>>>>>
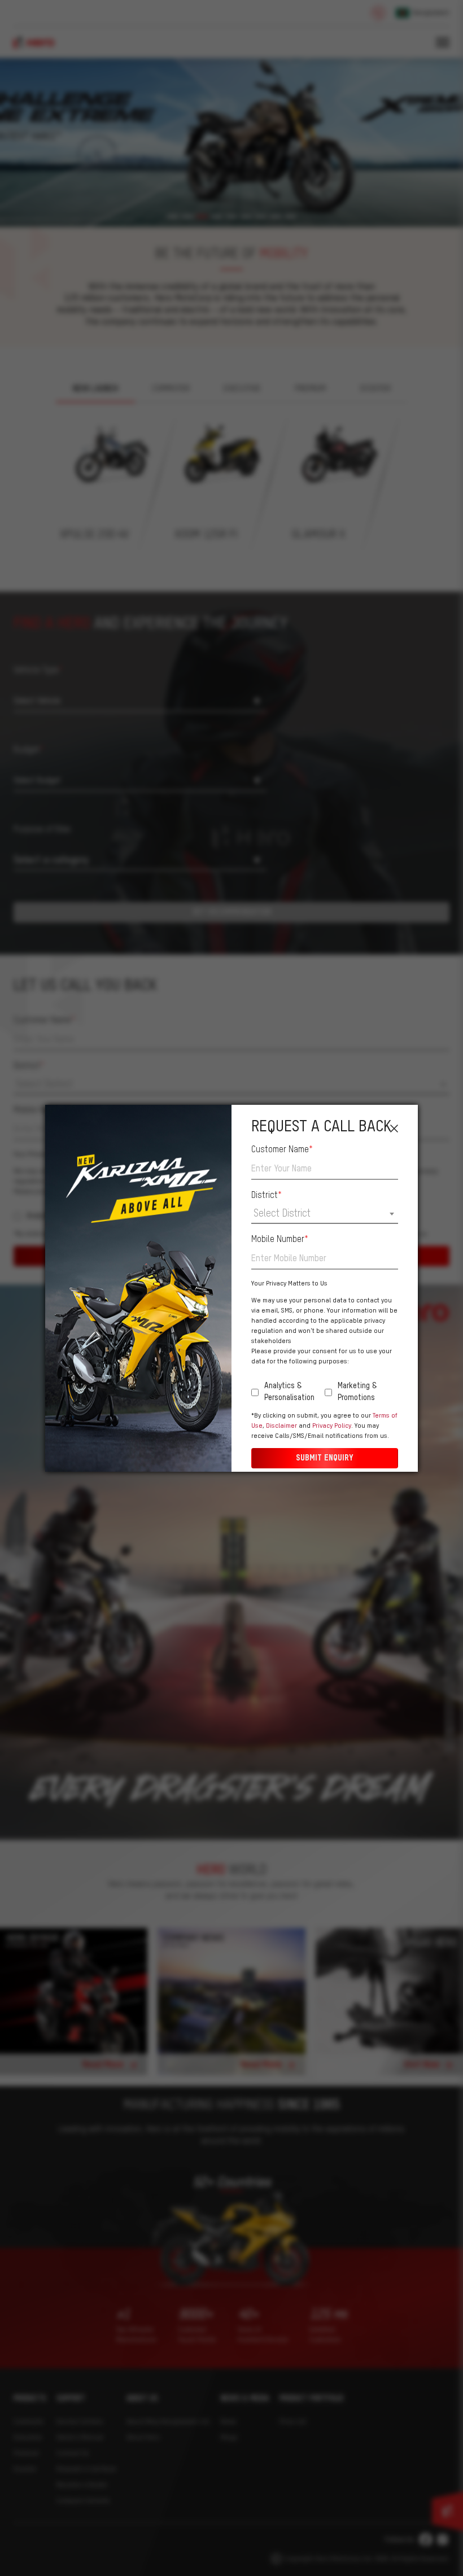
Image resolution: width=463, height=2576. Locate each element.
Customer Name (282, 1149)
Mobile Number (279, 1239)
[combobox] (324, 1215)
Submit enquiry (324, 1458)
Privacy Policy (331, 1426)
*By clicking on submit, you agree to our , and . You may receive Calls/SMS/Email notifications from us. (324, 1426)
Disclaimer (281, 1426)
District (266, 1195)
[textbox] (324, 1214)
<<<<<
(TASK BRIEF)
The expected answer is the listing above, duplicated exactly, with its pictures removed.

(REPLY)
Image resolution: width=463, height=2576. Locate each element.
Customer Name (282, 1149)
Mobile Number (279, 1239)
[combobox] (324, 1215)
Submit enquiry (324, 1458)
Privacy Policy (331, 1426)
*By clicking on submit, you agree to our , and . You may receive Calls/SMS/Email notifications from us. (324, 1426)
Disclaimer (281, 1426)
District (266, 1195)
[textbox] (324, 1214)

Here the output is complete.